Au XIXe siècle, seul Moulay El-Hassan 1er donna à Marrakech un peu de prestige.

Au début du XXe siècle, Marrakech connu quelques années de guerre civile. Le 30 mars 1912, le traité de Fès fut signé : il instaure l’installation d’un protectorat français au Maroc, commandé par le Général Lyautey.

Durant cette période, Marrakech fut gouvernée par le pacha El Glaoui. Avec l’aide des Français dont il devient un fervent sympathisant, il réprime les insurrections des tribus berbères et devint un des hommes les plus influant du Maroc.
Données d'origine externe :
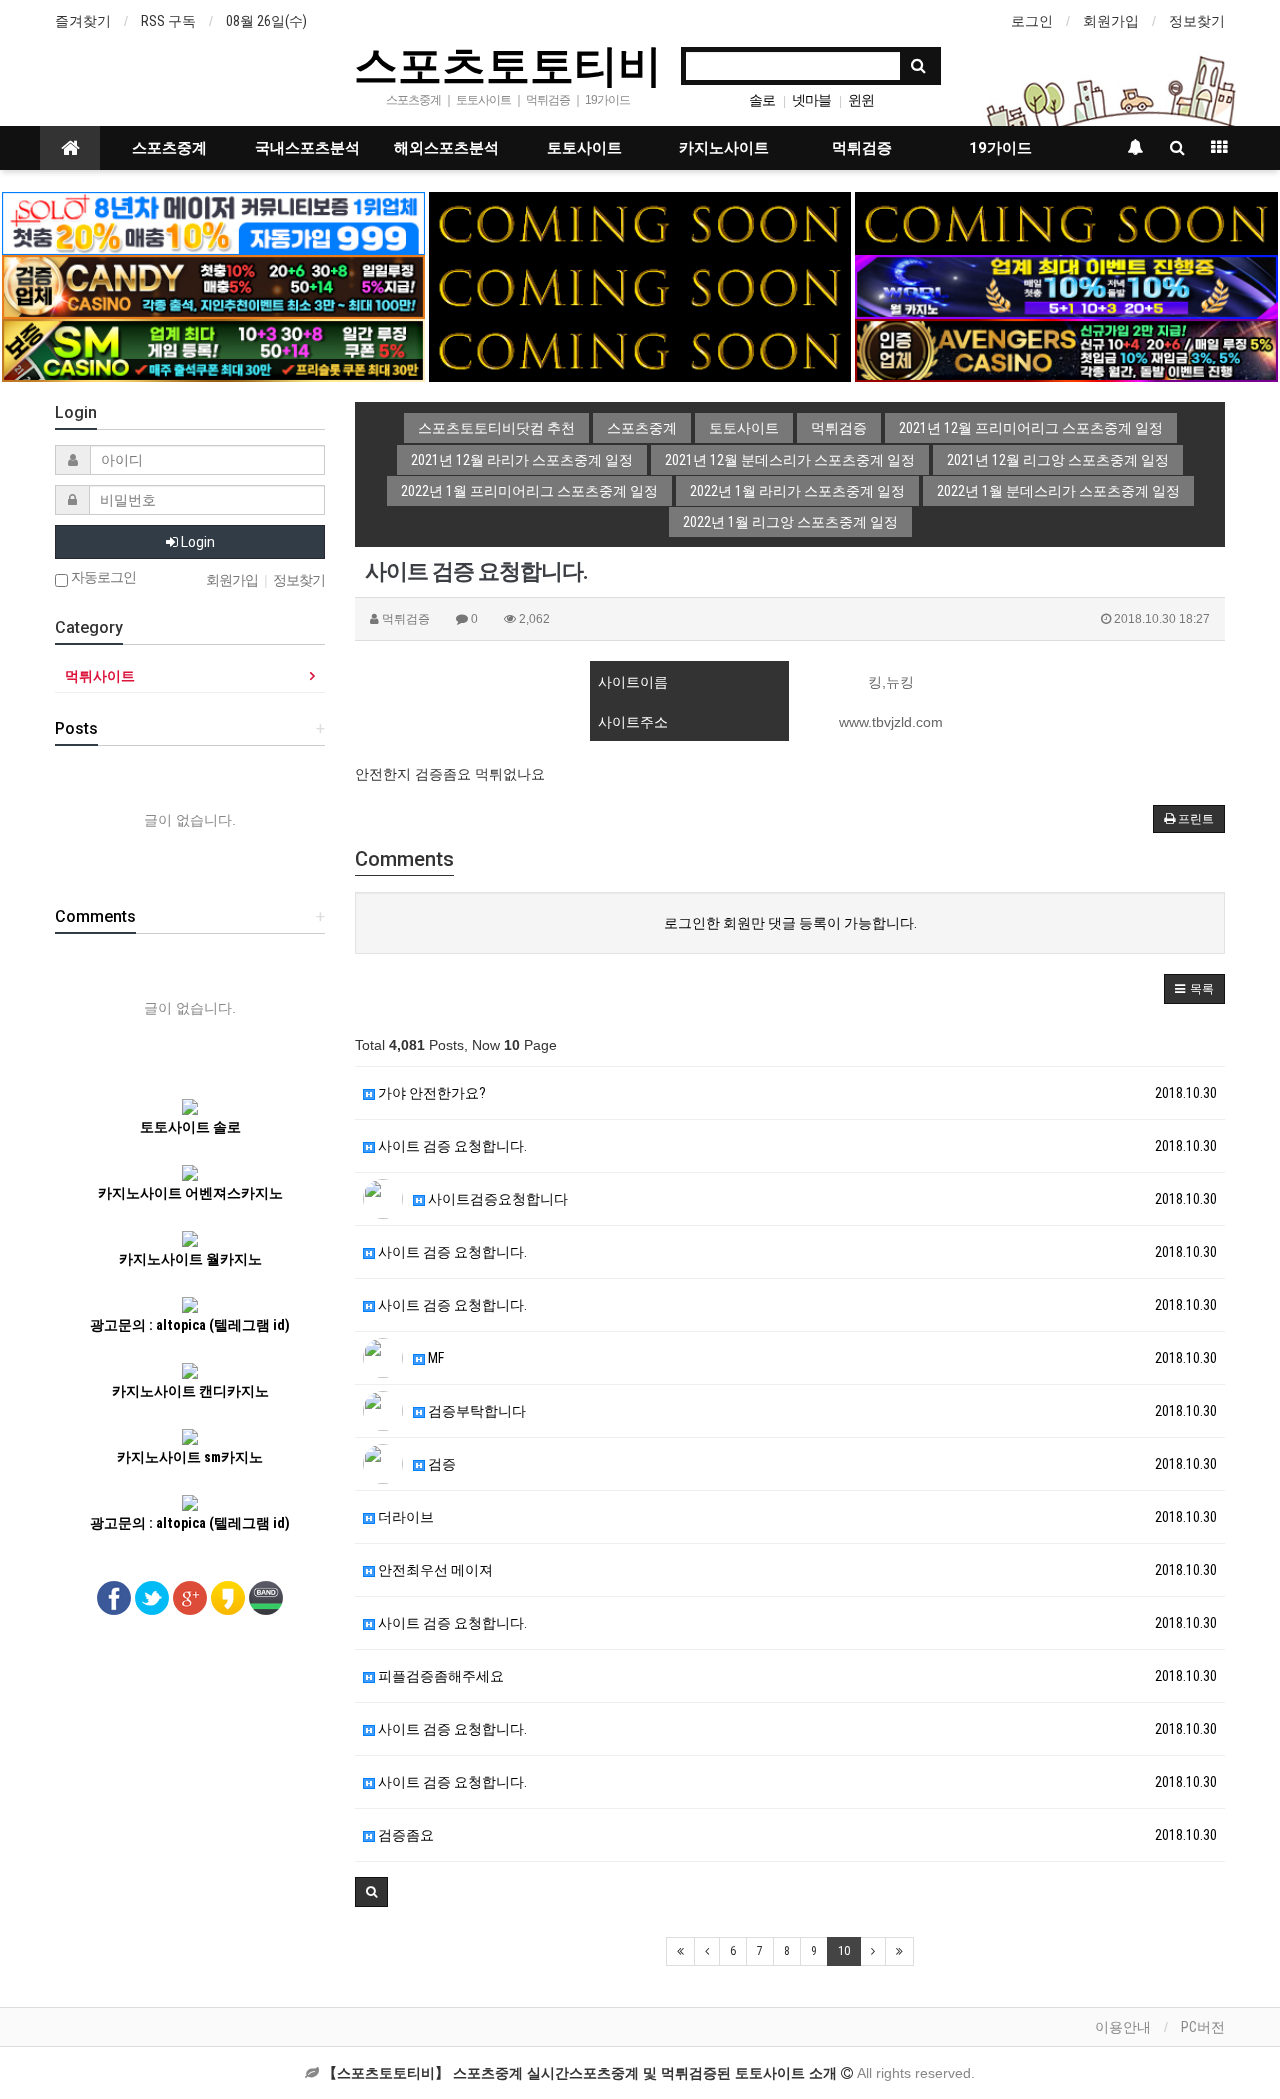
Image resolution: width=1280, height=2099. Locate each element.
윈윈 (861, 100)
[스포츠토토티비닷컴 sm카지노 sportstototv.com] (213, 349)
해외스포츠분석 (446, 148)
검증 (440, 1464)
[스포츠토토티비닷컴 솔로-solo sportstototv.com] (213, 222)
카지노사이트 (724, 148)
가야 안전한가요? (430, 1093)
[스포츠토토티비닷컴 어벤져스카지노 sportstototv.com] (1066, 349)
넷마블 (811, 100)
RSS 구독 (168, 21)
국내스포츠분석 (307, 148)
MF (434, 1358)
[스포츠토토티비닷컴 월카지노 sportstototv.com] (1066, 286)
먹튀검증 (862, 148)
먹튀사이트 (100, 676)
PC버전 (1203, 2027)
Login (196, 542)
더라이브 (404, 1517)
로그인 (1032, 21)
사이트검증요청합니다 (496, 1199)
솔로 (762, 100)
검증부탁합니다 (475, 1411)
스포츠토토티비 (508, 64)
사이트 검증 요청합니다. (451, 1146)
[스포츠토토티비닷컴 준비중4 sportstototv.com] (640, 349)
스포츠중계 (169, 148)
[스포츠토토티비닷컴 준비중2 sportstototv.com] (1066, 222)
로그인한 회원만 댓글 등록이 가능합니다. (790, 923)
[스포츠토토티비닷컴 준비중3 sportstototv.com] (640, 286)
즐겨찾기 (83, 21)
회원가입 (1111, 21)
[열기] (25, 25)
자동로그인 (102, 577)
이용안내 (1123, 2027)
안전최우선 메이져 (434, 1570)
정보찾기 (1197, 21)
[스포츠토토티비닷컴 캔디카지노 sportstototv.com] (213, 286)
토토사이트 (584, 148)
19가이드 (1000, 148)
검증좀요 (404, 1835)
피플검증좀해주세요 (439, 1676)
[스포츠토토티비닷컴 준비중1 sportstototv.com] (640, 222)
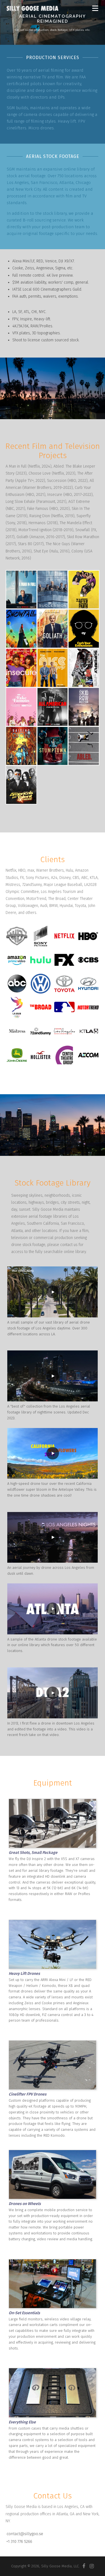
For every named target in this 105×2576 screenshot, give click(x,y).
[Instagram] (92, 2566)
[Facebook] (83, 2566)
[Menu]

Marrakech fascine artistes, écrivains et membre de la haute aristocratie mondiale. En 1931, le peintre Jacques Majorelle y installe son atelier. Dès 1935, Winston Churchill y séjourne régulièrement pour peindre et parle dans ses mémoires de « sa bien-aimée Marrakech ». De nombreuses célébrités tombées sous le charme de Marrakech ont largement contribué au rayonnement international de la ville.

En 1956, le retour d’exil du roi Mohammed V sera fêté à Marrakech comme dans tout le reste du pays. Cet événement marque également l’indépendance du royaume du Maroc.

Hassan II puis Mohammed VI, le roi actuel du Maroc, lui succèderont.

Si Marrakech perd définitivement tout pouvoir politique, la ville de vient un centre culturel majeur et une vitrine du Maroc, qui accueillera bientôt des millions de touristes désireux de découvrir les traditions ancestrales du royaume.